Well, that was stressful
Well, that was stressful
In the cinematic sweep of this Tour de France, there’ll be certain scenes that endure longer. The Col du Granon, when Jonas Vingegaard cracked Tadej Pogačar the first time, will be one of them. The Col de Spandelles – the penultimate climb of the stage, prior to the Hautacam – was packed with near endless drama, including about 10 distinct moments that on any other day would’ve defined an entire stage.
You know how in serial killer movies there’s a detective with a pin board and red string everywhere, linking it all together? The densely packed plot lines of the day’s penultimate climb had that kind of vibe: Jumbo-Visma riders up and down the road, the movements of Pogačar and Vingegaard, the constantly shifting developments.
Pogačar, a two-time Tour champion looking for a third, entered stage 18 needing to attack. A day earlier, an uneasy stalemate had descended, and the Slovenian needed to risk losing the race to win it. On the slopes of the Col de Spandelles, with Vingegaard shepherded by super-domestique Sepp Kuss, Pogačar had had enough of waiting. An attack. Another one. Another. Five in a row, each stretching the elastic a little further and looking for a vulnerability to exploit.

WORK REQUEST A:
Answer these from the Tour de France excerpt, one line each:
(i) Which climb came right before the Hautacam on the stage?
(ii) Which super-domestique was shepherding Vingegaard on that climb?
(iii) How many attacks in a row did Pogačar launch there?
WORK REQUEST B:
Please write the next part of the Tour de France excerpt, picking up after its final sentence.

DATA PROVIDED:
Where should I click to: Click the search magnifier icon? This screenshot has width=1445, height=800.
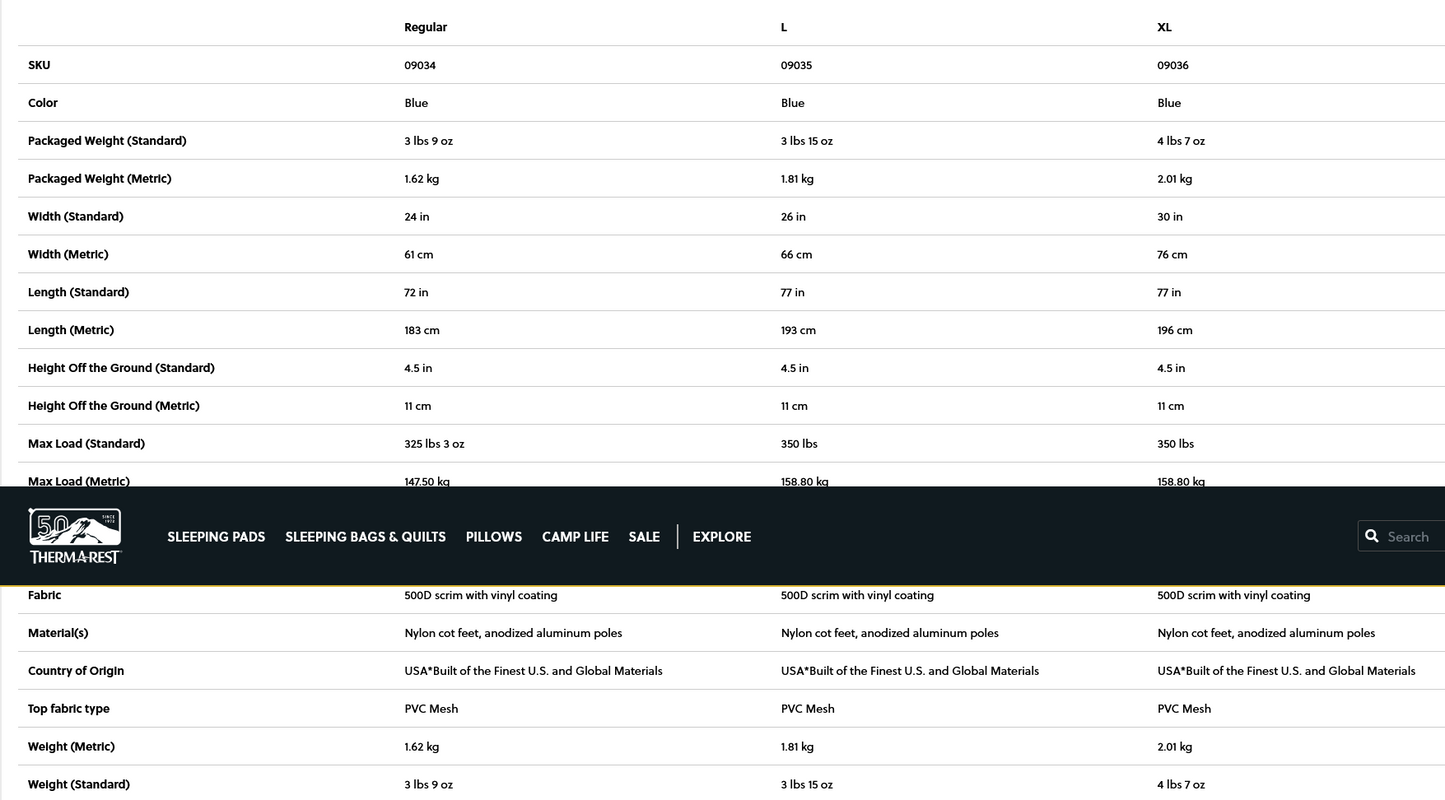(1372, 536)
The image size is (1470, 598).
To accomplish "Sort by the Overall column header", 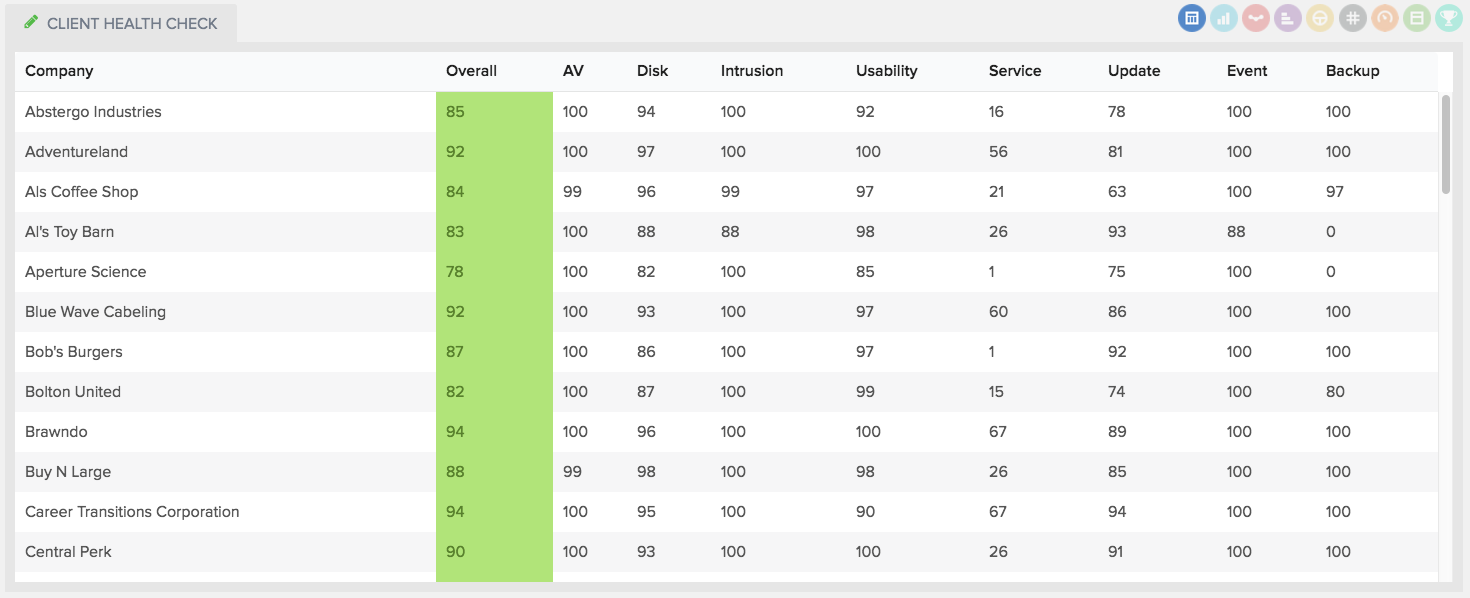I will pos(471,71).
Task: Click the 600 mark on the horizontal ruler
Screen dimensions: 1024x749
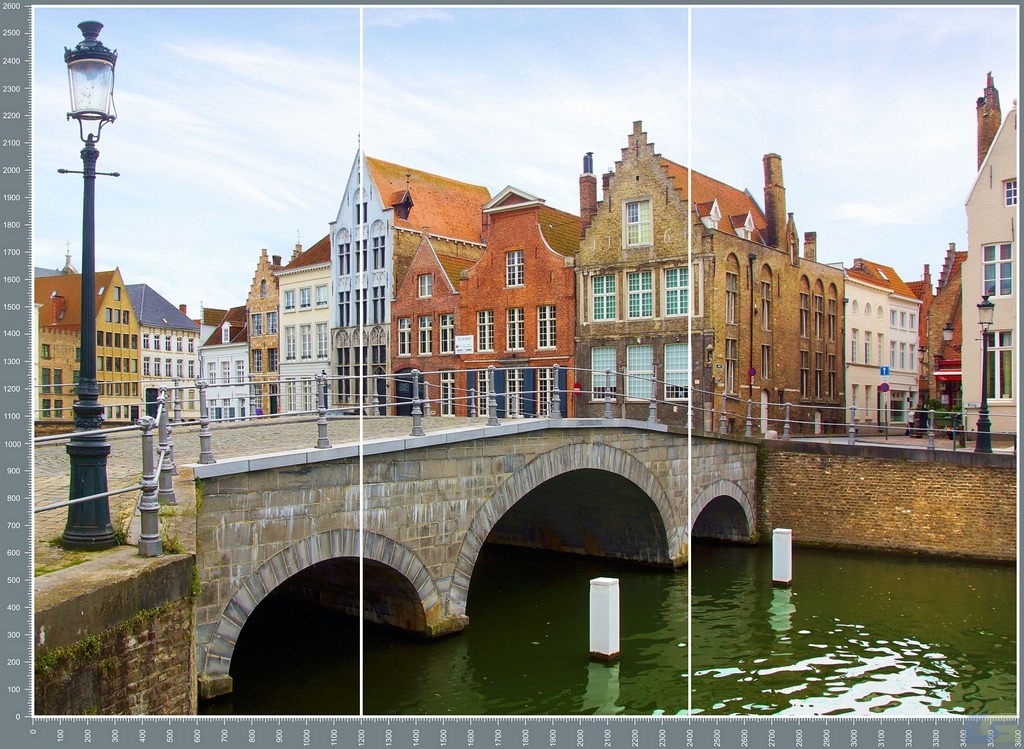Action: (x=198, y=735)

---

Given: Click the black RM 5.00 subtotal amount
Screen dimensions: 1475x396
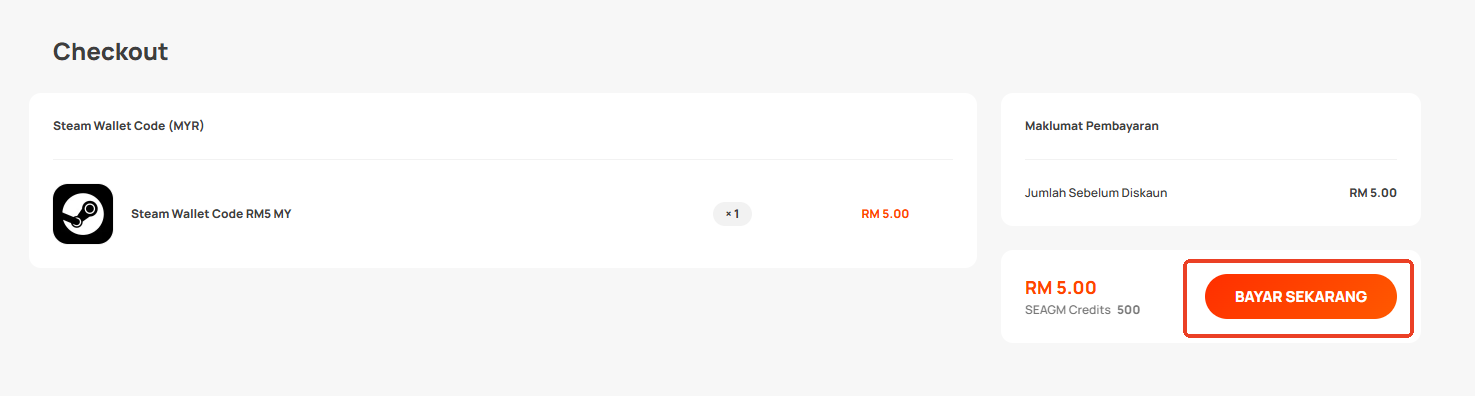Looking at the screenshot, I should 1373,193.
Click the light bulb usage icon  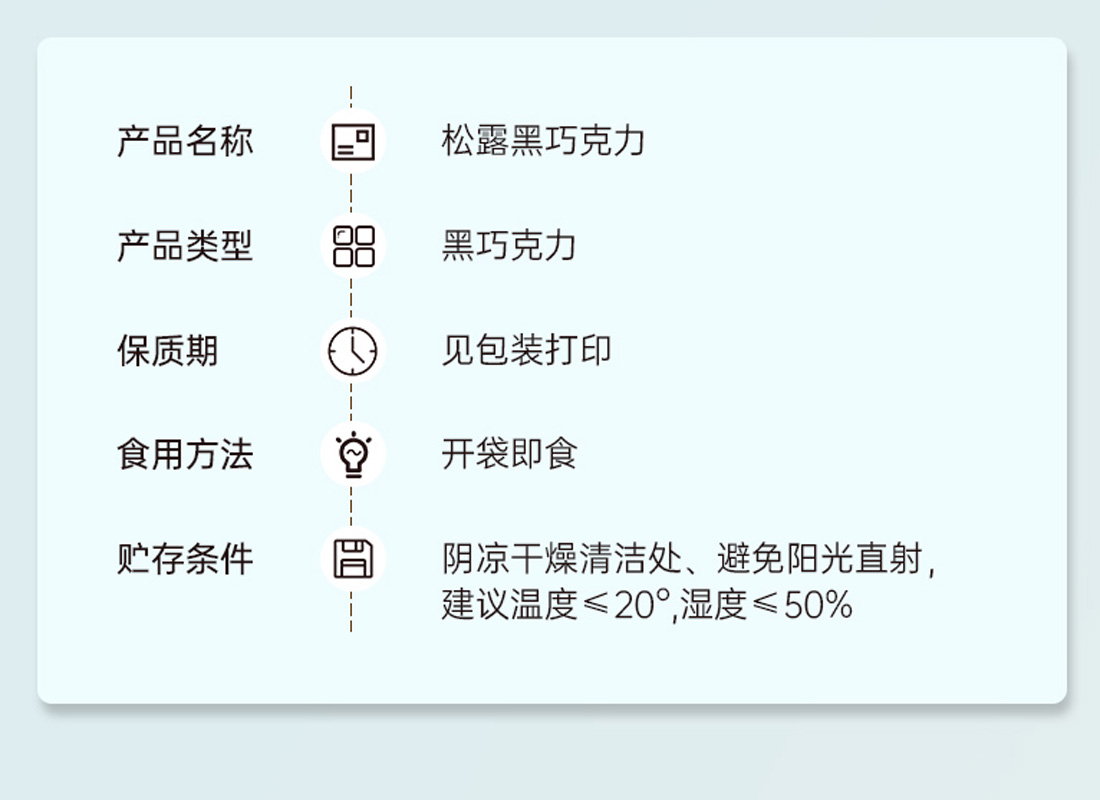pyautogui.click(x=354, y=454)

REPLY A:
(i) The Col de Spandelles
(ii) Sepp Kuss
(iii) Five

REPLY B:
There’s both beauty and savagery in cycling, and Pogačar’s attacks contain both. You can see it in the fluid way he throws his bike back and forth as he springs forward, and the sense of play he brings to making his rivals hurt. For most of the past two seasons, there haven’t been equals to that – just Pogačar, somewhere up there, untouchable above most others. In Jonas Vingegaard, this Tour he has found his match. So on the Col de Spandelles, five times, Pogačar attacked, and Vingegaard responded.
Geraint Thomas, a more patient and less explosive rider, worked his way back, and having had enough of the surges, just kept going. Of course, Pogačar went again. That ferocious acceleration, with Vingegaard stuck to his back wheel, whipped past Thomas so quickly that he might as well have been track-standing on the mountainside.
Nearing the top of the Col de Spandelles, Pogačar tried once more for good measure. In the space of half a cat.1 climb, he’d inflicted seven brutal attacks. It was high drama, and it wasn’t over yet.
On the twisty descent, the two best riders of this year’s Tour de France sped down narrow, gravel-verged roads. Vingegaard narrowly missed crashing on a left hand turn – a dropped chain, he said in his press conference, which spiralled into a hopped rear wheel, a foot out of the pedal, and a heart in the mouth. In a parallel universe, Jonas Vingegaard didn’t keep it up. In another parallel universe, that’s where Tadej Pogačar won the bike race back.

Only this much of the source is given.